“World Holy Name Week,” a celebration of the spiritual practice of chanting God’s names will be celebrated on six continents beginning September 2. The event is coordinated by the International Society for Krishna Consciousness (ISKCON). It will also mark the 50th anniversary of the date that ISKCON’s founder-acarya, Srila A.C. Bhaktivedanta Swami Prabhupada took vows of renunciation, or sanyasa, thus launching his mission to spread the chanting of God’s name as a core spiritual practice around the world. Swami Prabhupada came to America by cargo ship at the age of seventy in 1965. He is honored as the first to carry the millennia-old tradition of Krishna worship–with its special emphasis on the Hare Krishna mantra, or sacred chant– outside of India.
Although the Hare Krishna mantra is rooted in the ancient Vaishnava faith, a monotheistic denomination within the broad Hindu tradition, the practice of chanting – individually and congregationally – is found in most faith traditions.
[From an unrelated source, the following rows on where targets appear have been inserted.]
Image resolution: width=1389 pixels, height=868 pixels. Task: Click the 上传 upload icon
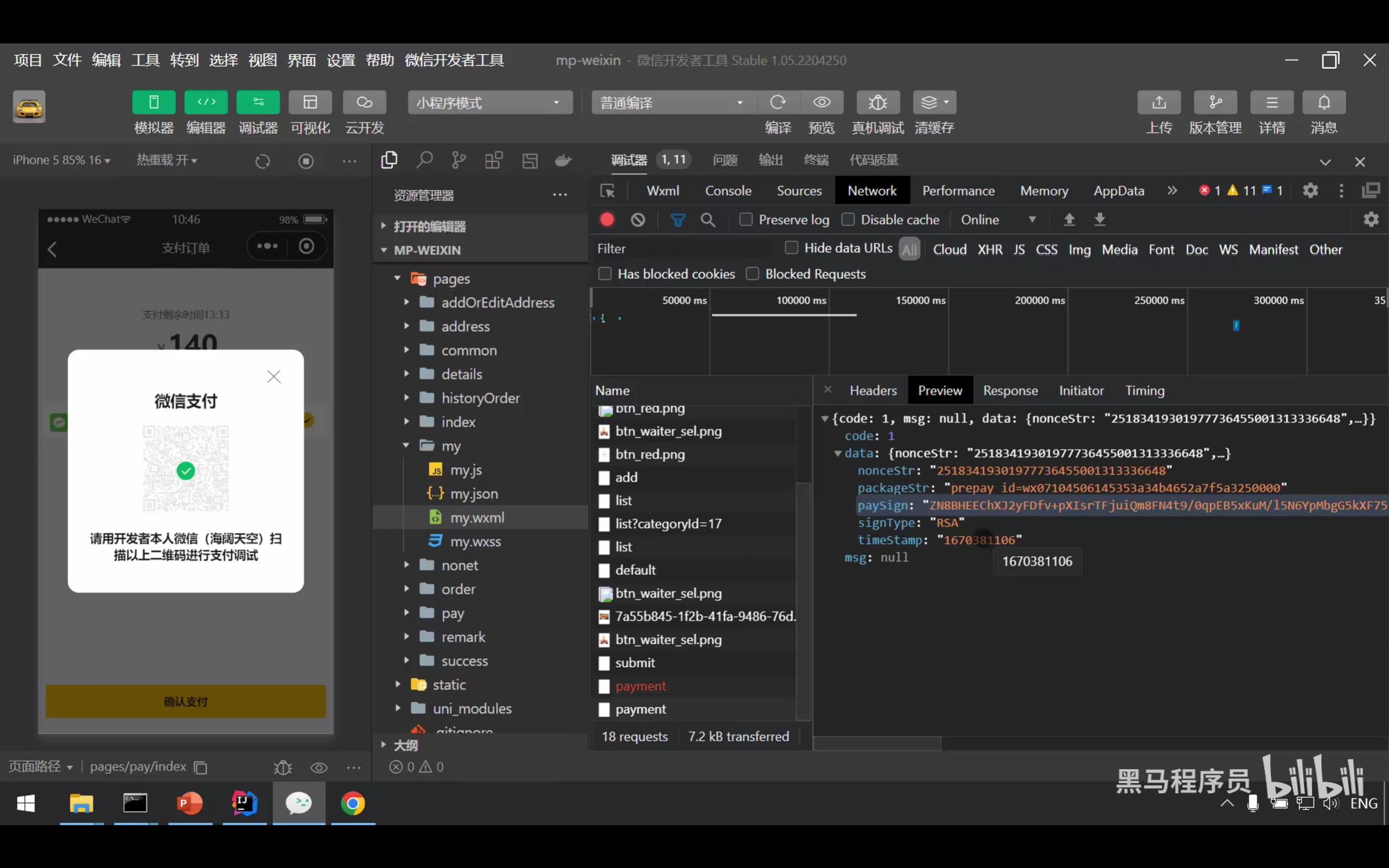(x=1159, y=103)
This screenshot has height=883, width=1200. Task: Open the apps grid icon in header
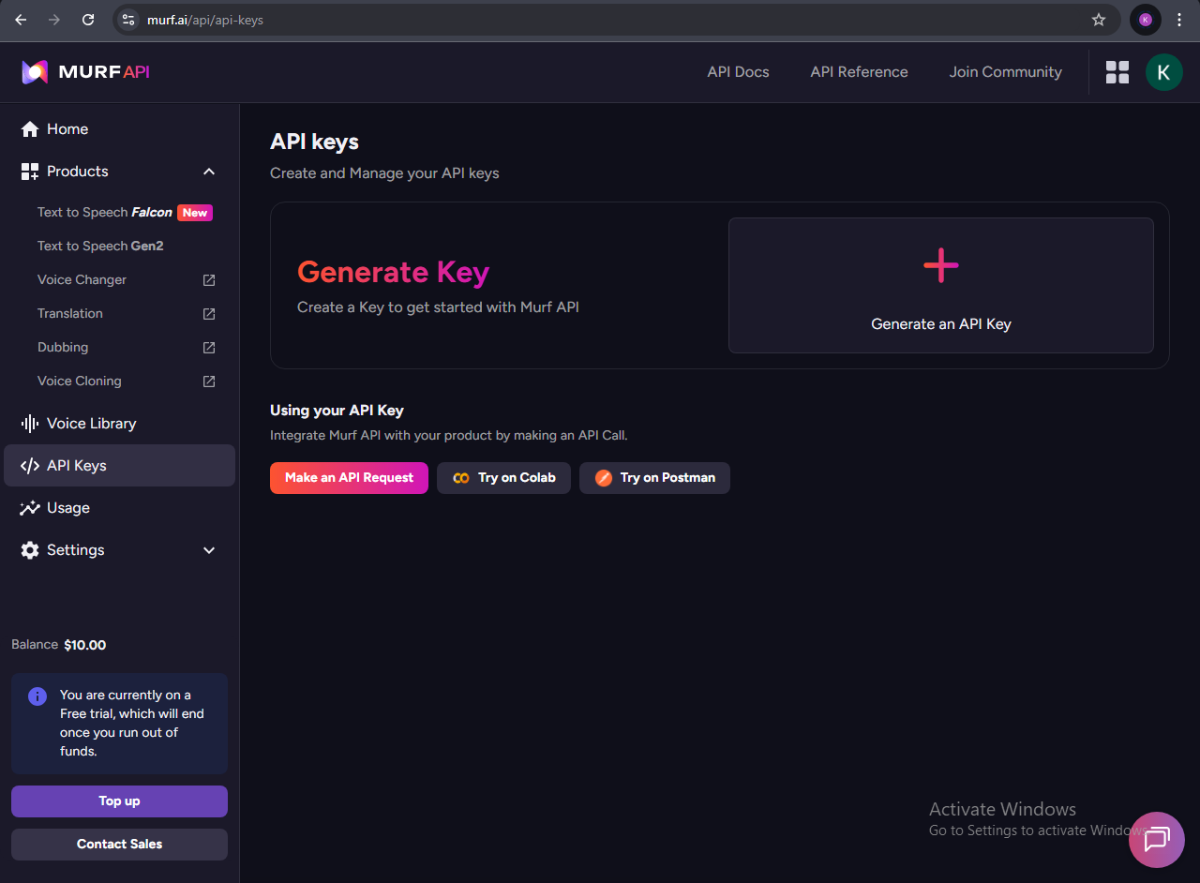[1117, 72]
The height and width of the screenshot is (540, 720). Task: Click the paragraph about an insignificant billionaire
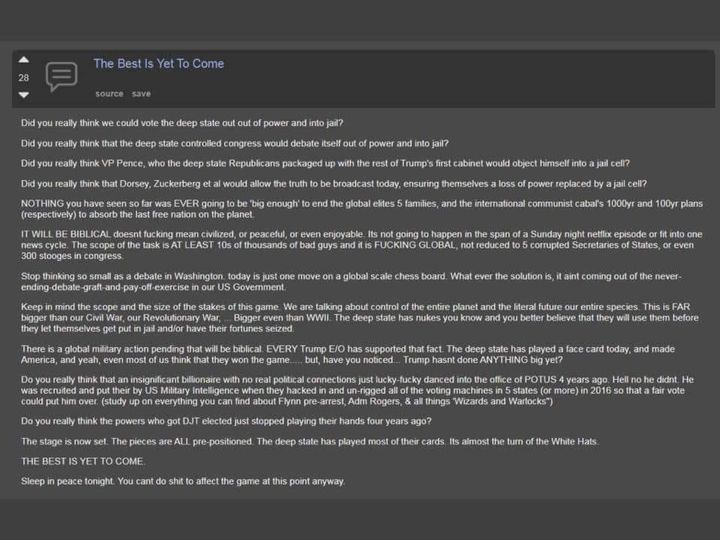357,390
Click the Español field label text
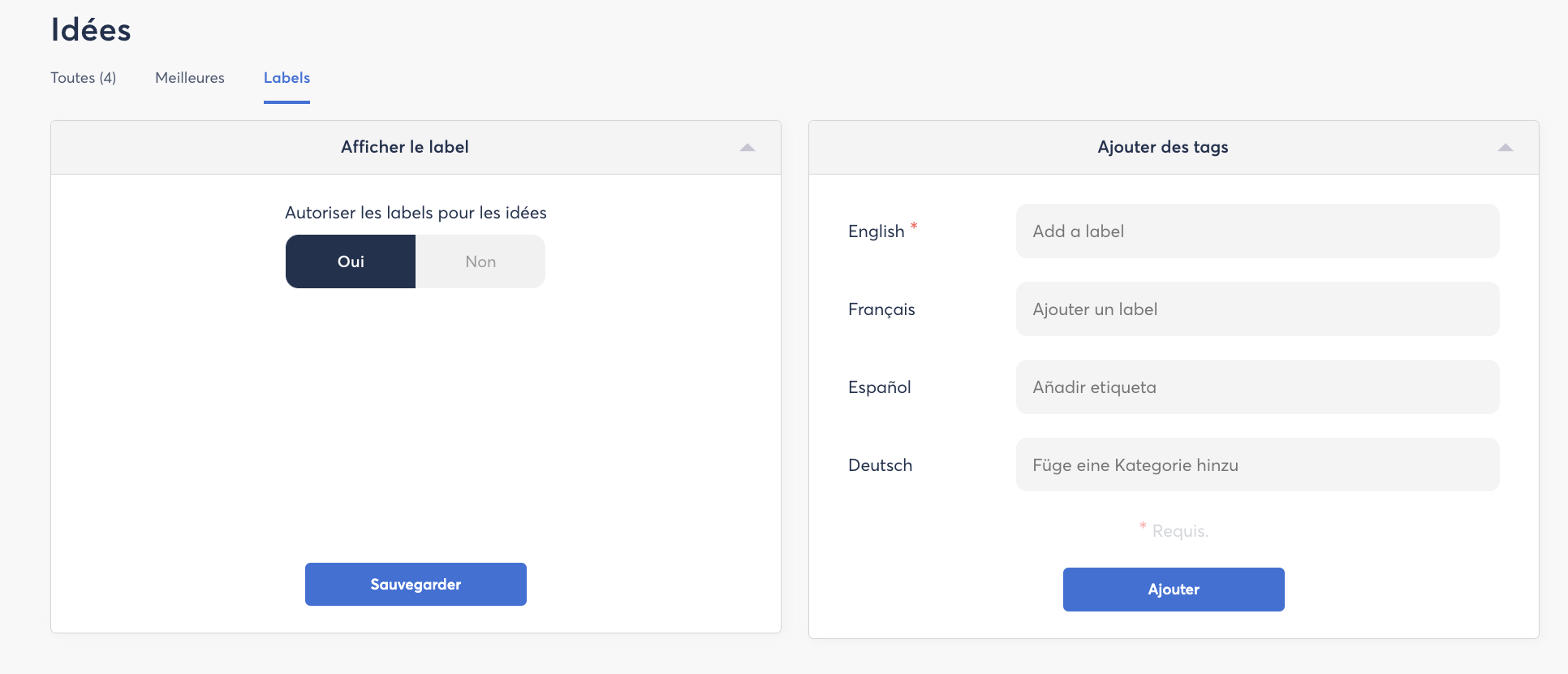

Organizers of the World Holy Name Week are encouraging interfaith gatherings in which different names of God are also glorified.
“The Lord has millions of holy names and you can chant any one of them.” Swami Prabhupada wrote, “Each and every name of the Lord is full of potency.”
The Hare Krishna mantra, which translates as “Oh Supreme Lord, Oh Divine Energy of the Lord, please engage me in Your service,” was first popularized in the west by Krishna followers singing on public streets. The mantra was also featured in the Broadway musical “Hair,” and endorsed by pop culture figures such as Beatle George Harrison, who included it in his hit song “My Sweet Lord.” In recent years, the mantra has gone mainstream with recording artists chanting to packed auditoriums world-wide.
World Holy Name Day will be marked in a variety of ways by the more than 400 temples and centers affiliated with ISKCON, popularly known as the Hare Krishna movement. Activities will include 24-hour chanting marathons, public festivals and chanting demonstrations, and seminars and workshops on the significance behind the chant.
Chanting of the Hare Krishna mantra goes back thousands of years. However, it gained prominence in the early 16th century, when a Bengali mystic named Chaitanya Mahaprabhu revitalized the devotional tradition by introducing an expansive spiritual movement that swept India. Central to this renaissance was Chaitanya’s emphasis on the chanting of Krishna’s name. Chaitanya challenged the taboos of caste-conscious orthodox Hindus by bringing the chanting into the public square, and by awarding equal access to chanting for women, outcastes, and non-Hindus. ISKCON is a vibrant continuation of the movement Chaitanya began.
Following in Chaitanya’s footsteps, when Swami Prabhupada arrived in America he sat beneath a large elm tree in New York City’s Tompkins Square Park and held the first outdoor chanting session outside of India. In 2001, the city of New York recognized this historic event by officially naming the elm the “Hare Krishna Tree” and erecting a plaque describing its significance.